• ASSIGNMENT
Locate the lines of the listing below that hold "icon", then copy each of them.

• EXERCISE INPUT
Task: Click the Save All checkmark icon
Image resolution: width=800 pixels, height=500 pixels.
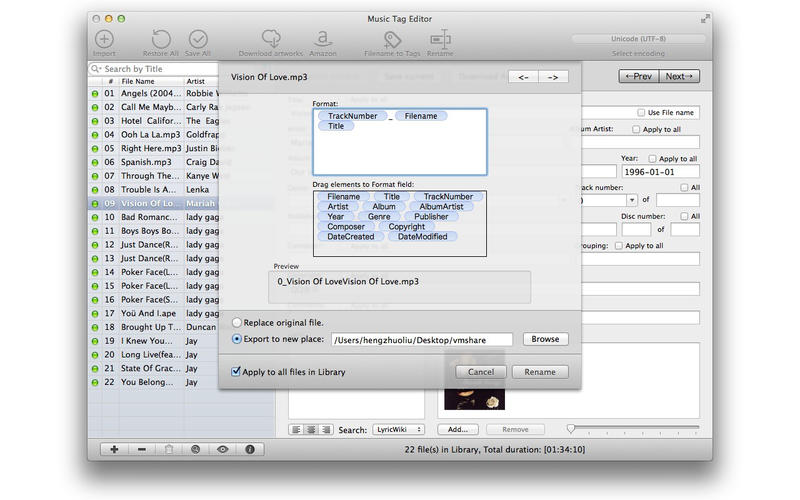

---

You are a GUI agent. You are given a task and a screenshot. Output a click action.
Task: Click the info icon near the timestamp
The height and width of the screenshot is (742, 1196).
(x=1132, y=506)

• RESPONSE BELOW
Task: Click the Save All checkmark icon
Task: Click the info icon near the timestamp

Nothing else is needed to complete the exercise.